I’m a bit in denial, even as I sit here surrounded by half-packed boxes. After 5 1/2 years of Irish adventures, my family and I are moving back to the USA on the 10th of September, just 30 days away.
It has been a bit crazy, trying to plan out the whens and hows, and I am desperate to cross things off a list of endless details that must be organised. But, deep down, I know this is going to be a lot harder than merely getting to the airport on time or finding the right car when we get there. It’s going to be really, really difficult to leave.

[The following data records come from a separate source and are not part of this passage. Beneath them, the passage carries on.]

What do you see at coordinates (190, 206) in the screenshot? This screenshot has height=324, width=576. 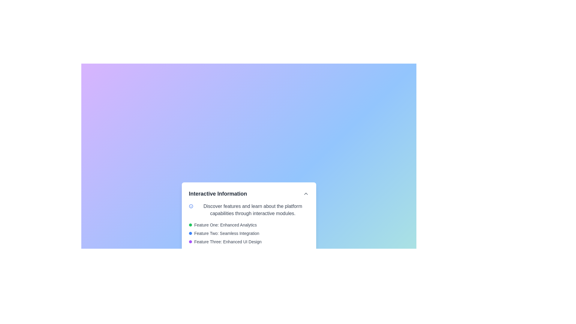 I see `the information icon located on the left side of the text 'Discover features and learn about the platform capabilities through interactive modules.' for context` at bounding box center [190, 206].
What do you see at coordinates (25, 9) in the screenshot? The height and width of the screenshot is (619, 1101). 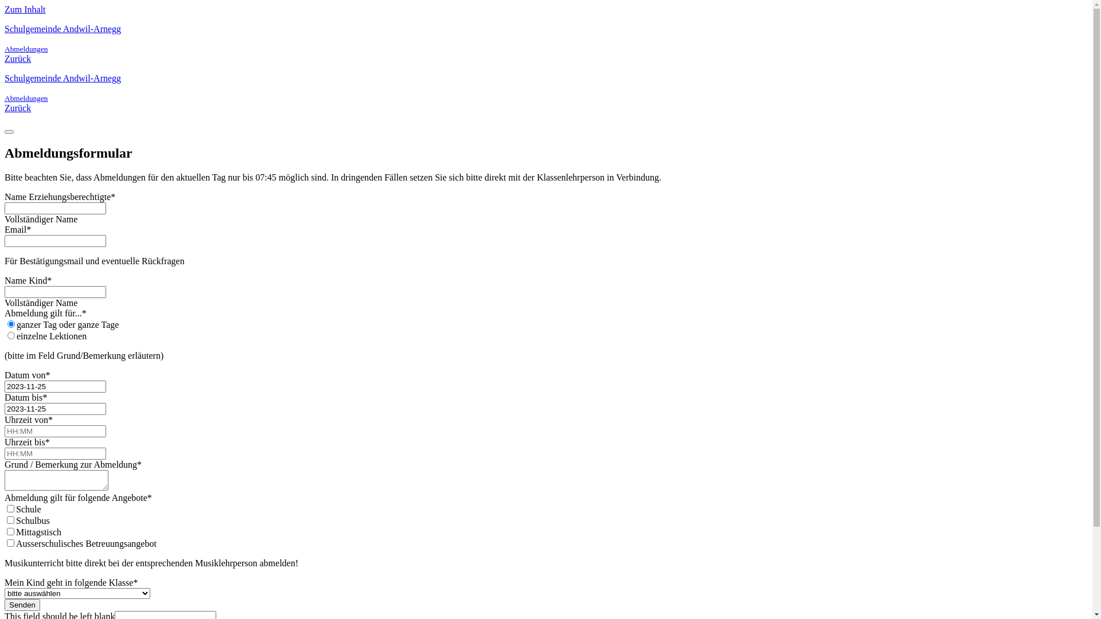 I see `'Zum Inhalt'` at bounding box center [25, 9].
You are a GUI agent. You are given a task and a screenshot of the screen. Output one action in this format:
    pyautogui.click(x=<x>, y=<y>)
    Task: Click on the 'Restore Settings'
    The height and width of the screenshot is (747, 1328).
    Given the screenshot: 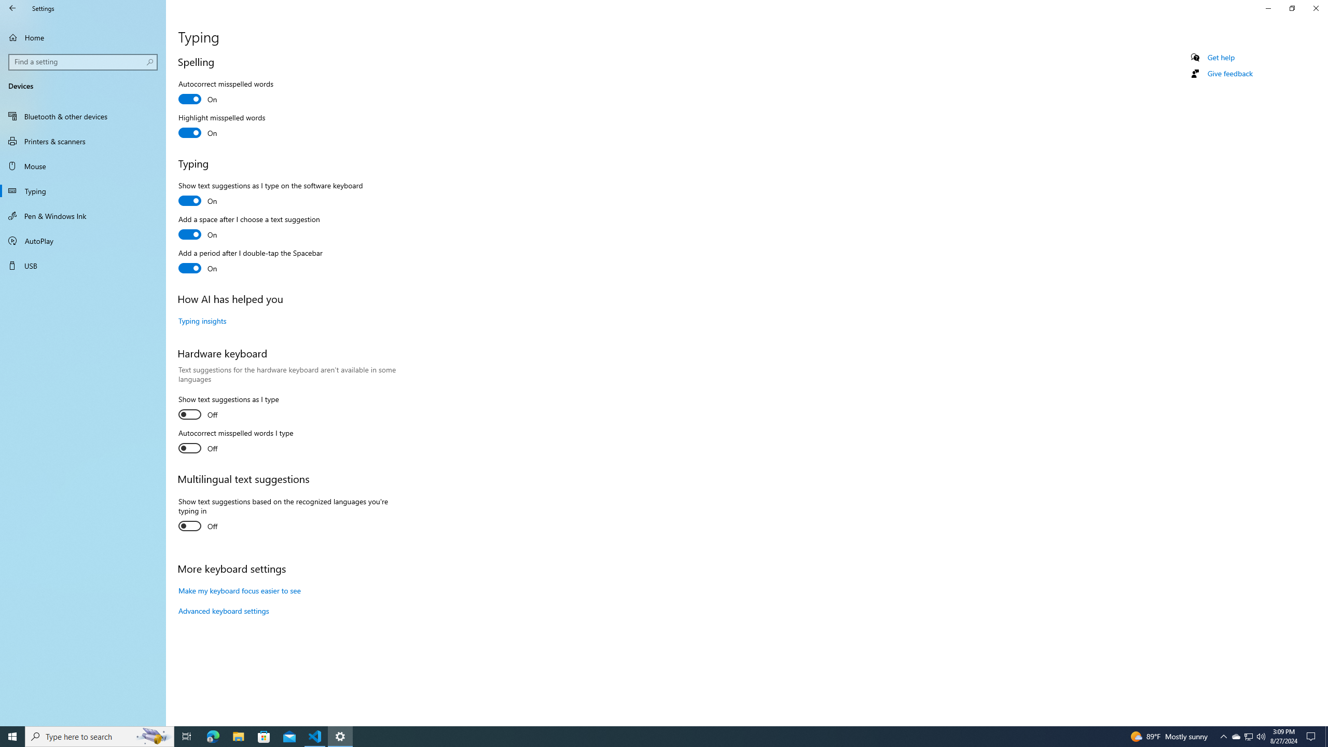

People keep asking me if I’m excited, and yes, of course I am! In my stacks of lists, there is one near the top for the first precious groceries I will buy when I’m settled back in Indiana – it includes things like cornmeal, applesauce, spicy salsa, Italian sausage and coffee-flavored ice cream. I can’t wait to see my friends and family again, and introduce them to my kids. And I’m really looking forward to making a fresh start and building a new life with (hopefully) more promise.
But Ireland has been a very special place for us, for me, as well. I don’t think I can actually put into words all the moments and places and people who have forever stamped this country on my heart. And really, I’ll forever be a transplant here – Ireland was never really “mine.” But there are bits and pieces of her I will carry with me from now until we return, which will hopefully be soon and often.
Friends and neighbours have been commenting on how “ah, so now you’re going home again,” but I don’t exactly feel that is true. If I’m completely honest, Drogheda never did feel absolutely like home to these restless bones, but I don’t feel like, in going back to the States, we will automatically slide into a comfortable sense of “home” there, either. But what I do hope for is that we can create our own home, a Kelly home, whatever that means and wherever that ends up being.
Whatever happens, and in spite of any inconveniences, dramas or hilarity that has gone on here, I am so glad I’ve lived in Ireland. I know, looking back, that it has changed me a great deal, and perhaps more importantly, it’s changed how I view the world around me.
Still – I have 30 more days to enjoy it. I’ll try to just savor that and not worry about what’s next too much.